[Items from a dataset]
####################
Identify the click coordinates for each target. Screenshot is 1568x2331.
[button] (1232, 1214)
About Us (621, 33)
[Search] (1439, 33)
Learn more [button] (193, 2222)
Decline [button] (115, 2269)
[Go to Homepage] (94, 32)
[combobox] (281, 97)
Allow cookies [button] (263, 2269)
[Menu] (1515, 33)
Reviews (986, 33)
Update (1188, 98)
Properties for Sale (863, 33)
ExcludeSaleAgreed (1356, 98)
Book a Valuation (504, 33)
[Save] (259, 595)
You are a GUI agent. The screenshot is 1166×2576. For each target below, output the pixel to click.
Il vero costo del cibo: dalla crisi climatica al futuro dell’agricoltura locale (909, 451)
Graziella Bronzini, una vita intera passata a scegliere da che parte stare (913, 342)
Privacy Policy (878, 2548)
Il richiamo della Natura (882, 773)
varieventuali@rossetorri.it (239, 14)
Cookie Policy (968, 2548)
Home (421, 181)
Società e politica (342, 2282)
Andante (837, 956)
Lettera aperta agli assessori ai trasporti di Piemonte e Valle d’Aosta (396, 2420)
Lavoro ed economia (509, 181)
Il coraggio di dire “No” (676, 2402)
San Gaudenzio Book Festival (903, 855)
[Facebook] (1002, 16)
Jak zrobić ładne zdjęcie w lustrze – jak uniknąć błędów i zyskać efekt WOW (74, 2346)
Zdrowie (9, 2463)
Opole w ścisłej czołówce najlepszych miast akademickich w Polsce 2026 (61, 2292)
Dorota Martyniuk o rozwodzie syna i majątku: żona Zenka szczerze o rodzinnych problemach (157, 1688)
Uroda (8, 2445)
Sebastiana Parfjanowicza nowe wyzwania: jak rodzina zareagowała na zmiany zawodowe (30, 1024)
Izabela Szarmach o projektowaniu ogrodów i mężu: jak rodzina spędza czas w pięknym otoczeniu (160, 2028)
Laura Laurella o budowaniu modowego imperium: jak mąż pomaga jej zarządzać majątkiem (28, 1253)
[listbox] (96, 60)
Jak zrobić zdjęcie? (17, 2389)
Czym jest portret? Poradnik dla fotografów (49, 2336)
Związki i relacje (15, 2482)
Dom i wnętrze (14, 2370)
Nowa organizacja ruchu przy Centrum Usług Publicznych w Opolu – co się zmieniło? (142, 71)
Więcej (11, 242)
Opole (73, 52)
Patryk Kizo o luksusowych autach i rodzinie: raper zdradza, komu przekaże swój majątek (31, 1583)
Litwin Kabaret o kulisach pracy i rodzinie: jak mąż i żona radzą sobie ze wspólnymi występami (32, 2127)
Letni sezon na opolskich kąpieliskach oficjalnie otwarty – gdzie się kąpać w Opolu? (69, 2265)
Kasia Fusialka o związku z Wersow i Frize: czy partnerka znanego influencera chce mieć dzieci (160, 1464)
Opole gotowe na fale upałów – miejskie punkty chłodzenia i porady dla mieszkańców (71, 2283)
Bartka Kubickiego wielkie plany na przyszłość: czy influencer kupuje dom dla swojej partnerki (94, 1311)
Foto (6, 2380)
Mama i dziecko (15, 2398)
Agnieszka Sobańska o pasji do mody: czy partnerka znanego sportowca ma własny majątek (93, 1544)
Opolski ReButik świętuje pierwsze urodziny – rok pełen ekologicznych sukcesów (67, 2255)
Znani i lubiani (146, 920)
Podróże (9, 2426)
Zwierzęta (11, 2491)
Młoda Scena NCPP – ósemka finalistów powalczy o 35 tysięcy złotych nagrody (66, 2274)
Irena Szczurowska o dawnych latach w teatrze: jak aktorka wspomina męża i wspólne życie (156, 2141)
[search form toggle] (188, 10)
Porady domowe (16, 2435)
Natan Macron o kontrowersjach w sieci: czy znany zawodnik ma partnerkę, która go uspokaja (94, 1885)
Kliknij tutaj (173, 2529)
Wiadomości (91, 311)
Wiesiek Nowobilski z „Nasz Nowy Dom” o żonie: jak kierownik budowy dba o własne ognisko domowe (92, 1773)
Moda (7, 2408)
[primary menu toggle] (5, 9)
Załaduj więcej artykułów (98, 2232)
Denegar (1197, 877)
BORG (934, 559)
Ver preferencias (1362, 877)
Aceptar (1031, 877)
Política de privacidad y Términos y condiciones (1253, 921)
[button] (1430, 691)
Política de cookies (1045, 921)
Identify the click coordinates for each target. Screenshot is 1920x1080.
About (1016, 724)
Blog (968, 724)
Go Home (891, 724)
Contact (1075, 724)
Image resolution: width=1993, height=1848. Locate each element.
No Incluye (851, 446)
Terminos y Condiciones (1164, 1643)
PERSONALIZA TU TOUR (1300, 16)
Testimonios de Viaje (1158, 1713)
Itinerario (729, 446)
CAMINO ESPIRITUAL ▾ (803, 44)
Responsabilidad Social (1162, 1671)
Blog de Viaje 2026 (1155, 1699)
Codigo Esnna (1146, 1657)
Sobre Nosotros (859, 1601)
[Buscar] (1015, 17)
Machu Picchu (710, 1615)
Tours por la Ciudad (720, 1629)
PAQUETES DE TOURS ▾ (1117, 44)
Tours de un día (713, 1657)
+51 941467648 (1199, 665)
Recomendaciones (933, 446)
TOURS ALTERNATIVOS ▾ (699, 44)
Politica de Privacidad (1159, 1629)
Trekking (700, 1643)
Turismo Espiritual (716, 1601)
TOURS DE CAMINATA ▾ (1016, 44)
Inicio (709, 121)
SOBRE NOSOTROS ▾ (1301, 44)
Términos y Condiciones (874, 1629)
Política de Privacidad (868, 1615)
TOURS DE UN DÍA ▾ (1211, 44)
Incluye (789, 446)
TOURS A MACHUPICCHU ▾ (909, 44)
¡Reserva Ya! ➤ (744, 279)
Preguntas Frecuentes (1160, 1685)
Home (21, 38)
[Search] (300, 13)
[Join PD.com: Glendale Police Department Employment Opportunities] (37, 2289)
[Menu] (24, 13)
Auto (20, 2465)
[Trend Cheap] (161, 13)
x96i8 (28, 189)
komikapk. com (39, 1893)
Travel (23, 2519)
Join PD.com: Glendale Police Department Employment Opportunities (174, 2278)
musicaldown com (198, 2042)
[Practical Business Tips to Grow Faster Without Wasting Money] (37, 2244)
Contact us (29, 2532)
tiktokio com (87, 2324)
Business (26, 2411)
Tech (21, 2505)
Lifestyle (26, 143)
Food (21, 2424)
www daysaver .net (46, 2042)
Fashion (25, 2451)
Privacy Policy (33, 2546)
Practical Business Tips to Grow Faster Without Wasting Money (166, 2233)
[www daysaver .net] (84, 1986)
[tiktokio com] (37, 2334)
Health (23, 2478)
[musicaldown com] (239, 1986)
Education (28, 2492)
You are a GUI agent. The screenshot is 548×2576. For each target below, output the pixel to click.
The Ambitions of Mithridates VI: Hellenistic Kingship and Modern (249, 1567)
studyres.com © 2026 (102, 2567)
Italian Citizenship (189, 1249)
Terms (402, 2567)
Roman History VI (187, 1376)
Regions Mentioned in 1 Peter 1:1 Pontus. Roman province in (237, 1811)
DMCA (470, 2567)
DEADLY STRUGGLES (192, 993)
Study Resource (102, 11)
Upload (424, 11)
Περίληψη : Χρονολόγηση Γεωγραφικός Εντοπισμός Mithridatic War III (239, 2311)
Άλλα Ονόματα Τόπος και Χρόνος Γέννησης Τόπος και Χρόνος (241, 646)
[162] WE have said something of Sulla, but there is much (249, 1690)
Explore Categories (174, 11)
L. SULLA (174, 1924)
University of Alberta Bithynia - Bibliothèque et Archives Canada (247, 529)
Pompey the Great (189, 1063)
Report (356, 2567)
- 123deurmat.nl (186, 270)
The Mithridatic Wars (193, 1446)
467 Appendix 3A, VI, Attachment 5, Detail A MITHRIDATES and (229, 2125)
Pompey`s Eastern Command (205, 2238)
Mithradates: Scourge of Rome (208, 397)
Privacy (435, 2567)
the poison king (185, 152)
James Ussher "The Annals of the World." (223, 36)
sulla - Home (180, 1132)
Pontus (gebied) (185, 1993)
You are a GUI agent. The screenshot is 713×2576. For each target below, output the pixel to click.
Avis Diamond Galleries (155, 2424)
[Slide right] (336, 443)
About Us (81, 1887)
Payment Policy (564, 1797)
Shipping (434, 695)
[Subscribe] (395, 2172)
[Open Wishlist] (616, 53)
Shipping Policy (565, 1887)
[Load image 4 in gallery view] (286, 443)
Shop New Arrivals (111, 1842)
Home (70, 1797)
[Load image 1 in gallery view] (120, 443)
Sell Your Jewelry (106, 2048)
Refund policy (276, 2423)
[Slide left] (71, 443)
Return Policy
####################
▶ What you should do
Only the lines from the one containing "Command (205, 2238)" through the last line of the records above are to be reproduced, exactly and with both ends included.

▶ Exercise answer
Pompey`s Eastern Command (205, 2238)
Mithradates: Scourge of Rome (208, 397)
Privacy (435, 2567)
the poison king (185, 152)
James Ussher "The Annals of the World." (223, 36)
sulla - Home (180, 1132)
Pontus (gebied) (185, 1993)
You are a GUI agent. The screenshot is 713×2576. For each target below, output the pixel to click.
Avis Diamond Galleries (155, 2424)
[Slide right] (336, 443)
About Us (81, 1887)
Payment Policy (564, 1797)
Shipping (434, 695)
[Subscribe] (395, 2172)
[Open Wishlist] (616, 53)
Shipping Policy (565, 1887)
[Load image 4 in gallery view] (286, 443)
Shop New Arrivals (111, 1842)
Home (70, 1797)
[Load image 1 in gallery view] (120, 443)
Sell Your Jewelry (106, 2048)
Refund policy (276, 2423)
[Slide left] (71, 443)
Return Policy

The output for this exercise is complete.